Given information:
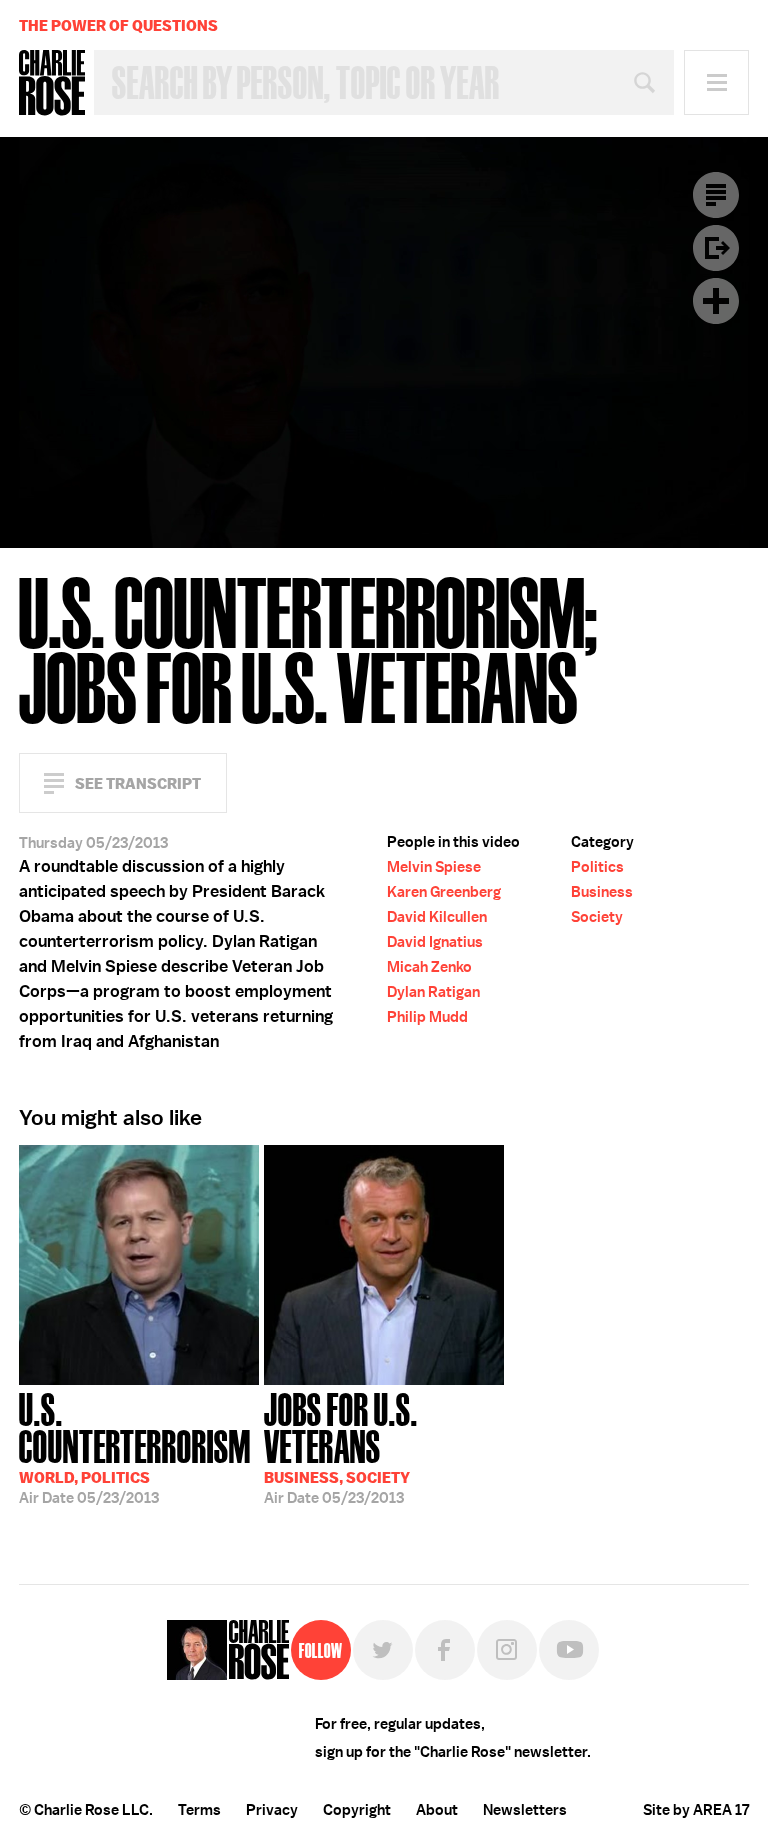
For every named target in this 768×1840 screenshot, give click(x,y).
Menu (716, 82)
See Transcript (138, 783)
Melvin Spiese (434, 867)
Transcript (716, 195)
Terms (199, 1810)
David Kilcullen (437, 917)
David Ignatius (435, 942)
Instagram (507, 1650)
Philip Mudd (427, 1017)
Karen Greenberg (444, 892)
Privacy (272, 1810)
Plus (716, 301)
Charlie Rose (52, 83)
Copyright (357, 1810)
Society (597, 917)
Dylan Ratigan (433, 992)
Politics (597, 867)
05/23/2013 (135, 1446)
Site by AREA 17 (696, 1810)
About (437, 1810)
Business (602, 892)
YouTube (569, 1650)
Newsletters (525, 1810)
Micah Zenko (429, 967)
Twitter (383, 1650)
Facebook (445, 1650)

What needs to be done: Only what runs from the line containing "Charlie Rose (52, 83)" through the final line of the entries above belongs in the answer, restated exactly.

Reply:
Charlie Rose (52, 83)
Copyright (357, 1810)
Society (597, 917)
Dylan Ratigan (433, 992)
Politics (597, 867)
05/23/2013 (135, 1446)
Site by AREA 17 (696, 1810)
About (437, 1810)
Business (602, 892)
YouTube (569, 1650)
Newsletters (525, 1810)
Micah Zenko (429, 967)
Twitter (383, 1650)
Facebook (445, 1650)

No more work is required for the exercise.